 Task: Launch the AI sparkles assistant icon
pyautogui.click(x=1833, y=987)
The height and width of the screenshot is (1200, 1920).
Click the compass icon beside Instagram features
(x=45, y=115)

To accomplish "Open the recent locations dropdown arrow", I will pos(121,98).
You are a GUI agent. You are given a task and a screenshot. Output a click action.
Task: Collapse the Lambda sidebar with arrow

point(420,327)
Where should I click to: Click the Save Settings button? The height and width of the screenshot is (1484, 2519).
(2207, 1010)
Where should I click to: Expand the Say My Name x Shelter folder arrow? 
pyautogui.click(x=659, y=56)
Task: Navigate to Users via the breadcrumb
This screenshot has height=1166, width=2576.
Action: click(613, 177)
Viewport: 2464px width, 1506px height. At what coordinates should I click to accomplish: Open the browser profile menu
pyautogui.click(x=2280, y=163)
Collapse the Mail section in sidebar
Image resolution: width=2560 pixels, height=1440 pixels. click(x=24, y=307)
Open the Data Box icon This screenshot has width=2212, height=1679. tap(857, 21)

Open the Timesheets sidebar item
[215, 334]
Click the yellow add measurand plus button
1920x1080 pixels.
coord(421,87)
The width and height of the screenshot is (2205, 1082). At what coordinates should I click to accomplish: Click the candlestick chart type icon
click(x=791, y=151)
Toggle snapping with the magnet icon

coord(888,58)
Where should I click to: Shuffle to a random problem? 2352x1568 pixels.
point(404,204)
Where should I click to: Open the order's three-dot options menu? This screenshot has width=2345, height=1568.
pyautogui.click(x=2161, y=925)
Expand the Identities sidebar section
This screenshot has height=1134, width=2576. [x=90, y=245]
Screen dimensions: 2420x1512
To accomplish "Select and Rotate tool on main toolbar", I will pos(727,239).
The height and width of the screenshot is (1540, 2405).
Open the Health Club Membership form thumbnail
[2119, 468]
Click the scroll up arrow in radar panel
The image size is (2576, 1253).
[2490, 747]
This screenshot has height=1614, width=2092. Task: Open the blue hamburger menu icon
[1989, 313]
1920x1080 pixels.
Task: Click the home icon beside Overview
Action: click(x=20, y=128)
━━━━
## EXERCISE REQUIREMENTS
For the material above, produce a word-for-word copy.

## REPLY TO THE TASK
 Task: Launch the AI sparkles assistant icon
pyautogui.click(x=1833, y=987)
The height and width of the screenshot is (1200, 1920).
Click the compass icon beside Instagram features
(x=45, y=115)

To accomplish "Open the recent locations dropdown arrow", I will pos(121,98).
You are a GUI agent. You are given a task and a screenshot. Output a click action.
Task: Collapse the Lambda sidebar with arrow

point(420,327)
Where should I click to: Click the Save Settings button? The height and width of the screenshot is (1484, 2519).
(2207, 1010)
Where should I click to: Expand the Say My Name x Shelter folder arrow? 
pyautogui.click(x=659, y=56)
Task: Navigate to Users via the breadcrumb
This screenshot has height=1166, width=2576.
Action: click(613, 177)
Viewport: 2464px width, 1506px height. At what coordinates should I click to accomplish: Open the browser profile menu
pyautogui.click(x=2280, y=163)
Collapse the Mail section in sidebar
Image resolution: width=2560 pixels, height=1440 pixels. click(x=24, y=307)
Open the Data Box icon This screenshot has width=2212, height=1679. tap(857, 21)

Open the Timesheets sidebar item
[215, 334]
Click the yellow add measurand plus button
1920x1080 pixels.
coord(421,87)
The width and height of the screenshot is (2205, 1082). At what coordinates should I click to accomplish: Click the candlestick chart type icon
click(x=791, y=151)
Toggle snapping with the magnet icon

coord(888,58)
Where should I click to: Shuffle to a random problem? 2352x1568 pixels.
point(404,204)
Where should I click to: Open the order's three-dot options menu? This screenshot has width=2345, height=1568.
pyautogui.click(x=2161, y=925)
Expand the Identities sidebar section
This screenshot has height=1134, width=2576. [x=90, y=245]
Screen dimensions: 2420x1512
To accomplish "Select and Rotate tool on main toolbar", I will pos(727,239).
The height and width of the screenshot is (1540, 2405).
Open the Health Club Membership form thumbnail
[2119, 468]
Click the scroll up arrow in radar panel
The image size is (2576, 1253).
[2490, 747]
This screenshot has height=1614, width=2092. Task: Open the blue hamburger menu icon
[1989, 313]
1920x1080 pixels.
Task: Click the home icon beside Overview
Action: click(x=20, y=128)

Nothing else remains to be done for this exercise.